- WHAT YOU SHOULD DO
Only a number is expected here: the count of lines in the data that contain "January".

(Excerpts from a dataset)
=== Begin Enclosure ===

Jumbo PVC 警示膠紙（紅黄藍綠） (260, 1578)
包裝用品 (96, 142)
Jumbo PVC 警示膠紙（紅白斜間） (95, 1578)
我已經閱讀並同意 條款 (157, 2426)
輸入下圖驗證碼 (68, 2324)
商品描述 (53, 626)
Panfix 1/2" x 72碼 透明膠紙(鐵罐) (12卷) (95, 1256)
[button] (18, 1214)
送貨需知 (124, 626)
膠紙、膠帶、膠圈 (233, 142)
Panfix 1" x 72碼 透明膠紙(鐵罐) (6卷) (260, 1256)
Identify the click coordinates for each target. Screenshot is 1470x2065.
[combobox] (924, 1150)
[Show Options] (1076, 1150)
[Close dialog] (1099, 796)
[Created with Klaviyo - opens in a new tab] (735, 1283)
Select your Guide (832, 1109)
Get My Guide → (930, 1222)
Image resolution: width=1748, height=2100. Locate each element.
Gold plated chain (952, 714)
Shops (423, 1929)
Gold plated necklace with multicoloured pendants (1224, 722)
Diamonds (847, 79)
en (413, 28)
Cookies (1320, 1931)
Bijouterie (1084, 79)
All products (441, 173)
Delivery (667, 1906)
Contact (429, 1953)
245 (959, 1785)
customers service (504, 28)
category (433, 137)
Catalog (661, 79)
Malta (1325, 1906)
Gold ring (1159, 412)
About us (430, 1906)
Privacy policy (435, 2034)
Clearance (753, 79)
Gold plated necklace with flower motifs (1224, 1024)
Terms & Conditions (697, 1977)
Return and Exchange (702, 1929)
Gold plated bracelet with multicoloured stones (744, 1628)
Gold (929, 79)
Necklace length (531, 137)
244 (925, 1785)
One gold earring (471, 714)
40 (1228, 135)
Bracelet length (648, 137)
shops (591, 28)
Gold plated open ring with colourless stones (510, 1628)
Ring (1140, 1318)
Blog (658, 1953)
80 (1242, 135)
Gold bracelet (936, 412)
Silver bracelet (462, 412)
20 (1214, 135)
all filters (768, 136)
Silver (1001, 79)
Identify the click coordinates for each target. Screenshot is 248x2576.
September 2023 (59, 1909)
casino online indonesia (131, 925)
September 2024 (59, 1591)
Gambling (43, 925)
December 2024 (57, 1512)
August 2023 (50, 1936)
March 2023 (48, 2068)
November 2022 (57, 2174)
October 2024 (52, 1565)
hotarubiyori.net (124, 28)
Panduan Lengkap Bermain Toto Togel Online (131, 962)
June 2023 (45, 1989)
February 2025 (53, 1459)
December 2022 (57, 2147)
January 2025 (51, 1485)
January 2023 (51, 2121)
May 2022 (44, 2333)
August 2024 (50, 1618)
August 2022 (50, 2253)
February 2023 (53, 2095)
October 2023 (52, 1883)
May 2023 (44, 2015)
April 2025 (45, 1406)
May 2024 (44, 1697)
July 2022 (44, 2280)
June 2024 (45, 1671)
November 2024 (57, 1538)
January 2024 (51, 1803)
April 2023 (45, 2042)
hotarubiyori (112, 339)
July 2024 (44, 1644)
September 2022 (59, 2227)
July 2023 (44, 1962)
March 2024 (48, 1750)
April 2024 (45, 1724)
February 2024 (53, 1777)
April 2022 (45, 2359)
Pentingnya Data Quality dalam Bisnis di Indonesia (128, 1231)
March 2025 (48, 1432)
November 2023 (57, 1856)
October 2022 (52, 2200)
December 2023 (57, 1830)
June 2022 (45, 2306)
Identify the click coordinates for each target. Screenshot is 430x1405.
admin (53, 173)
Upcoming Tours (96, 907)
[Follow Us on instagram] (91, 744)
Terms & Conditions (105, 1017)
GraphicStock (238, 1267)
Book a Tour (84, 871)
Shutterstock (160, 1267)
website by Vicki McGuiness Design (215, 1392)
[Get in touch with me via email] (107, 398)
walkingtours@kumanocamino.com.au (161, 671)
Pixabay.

=== End Enclosure ===

- RESULT FOR THIS TASK
3